Stroke Risk Test
A no-bloods self-check of the modifiable factors that raise stroke risk — including blood pressure and atrial fibrillation — plus the FAST warning signs.
What it measures
This check assesses your personal burden of modifiable stroke risk factors — those you can act on — including high blood pressure, atrial fibrillation, smoking, physical inactivity, diet, weight, alcohol, diabetes, and personal or family history of stroke. It does not require any blood tests and takes under three minutes. It is an educational risk-awareness tool, not a validated clinical score.
How it works
Each question covers a major modifiable risk factor and carries a weight reflecting its relative importance to stroke risk based on published evidence. High blood pressure and atrial fibrillation score highest because they are the two strongest modifiable drivers. Your answers are summed into a total out of 27 and placed in one of four risk bands — from Lower to Very High — with practical advice tailored to each level. Scores are never stored or shared; they exist only to give you a personalised snapshot in this session.
Tips for an accurate result
- 1Check your blood pressure regularly — High blood pressure is the leading single cause of stroke and usually has no symptoms. The NHS recommends checking at least every 5 years from age 40 (more often if it has been raised before). Many pharmacies offer free checks. A target of below 130/80 mmHg is associated with the greatest risk reduction.
- 2Know your heart rhythm — Atrial fibrillation (AF) multiplies stroke risk four to five times but often causes no symptoms. Check your pulse for 30 seconds — an irregular or chaotic beat warrants a GP visit. AF can be detected with a simple ECG and, when confirmed, treated with anticoagulants that cut stroke risk by roughly two-thirds.
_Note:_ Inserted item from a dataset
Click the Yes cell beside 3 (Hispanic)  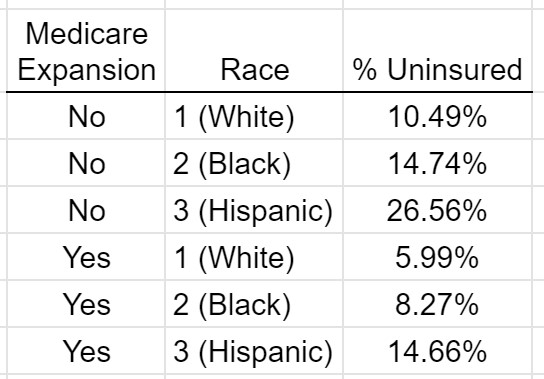tap(86, 351)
- 3Cut salt — and read labels — Reducing salt intake to below 6 g a day (one teaspoon) is one of the most effective single dietary changes for lowering blood pressure. Most UK adults consume around 8–9 g daily, largely from processed food. Switching to whole foods, cooking from scratch, and checking labels for sodium content all help.
- 4Move more, every day — Regular moderate-intensity activity (brisk walking, cycling, swimming) for at least 150 minutes a week lowers blood pressure, helps weight management, and improves insulin sensitivity — all of which reduce stroke risk. Breaking up long periods of sitting also benefits vascular health.
- 5Stop smoking with support — Smoking roughly doubles stroke risk; stopping is the single most impactful action most smokers can take. Within 2 years of quitting, stroke risk drops significantly. The NHS Stop Smoking Service offers free advice, behavioural support, and access to medications that double quit rates compared with willpower alone.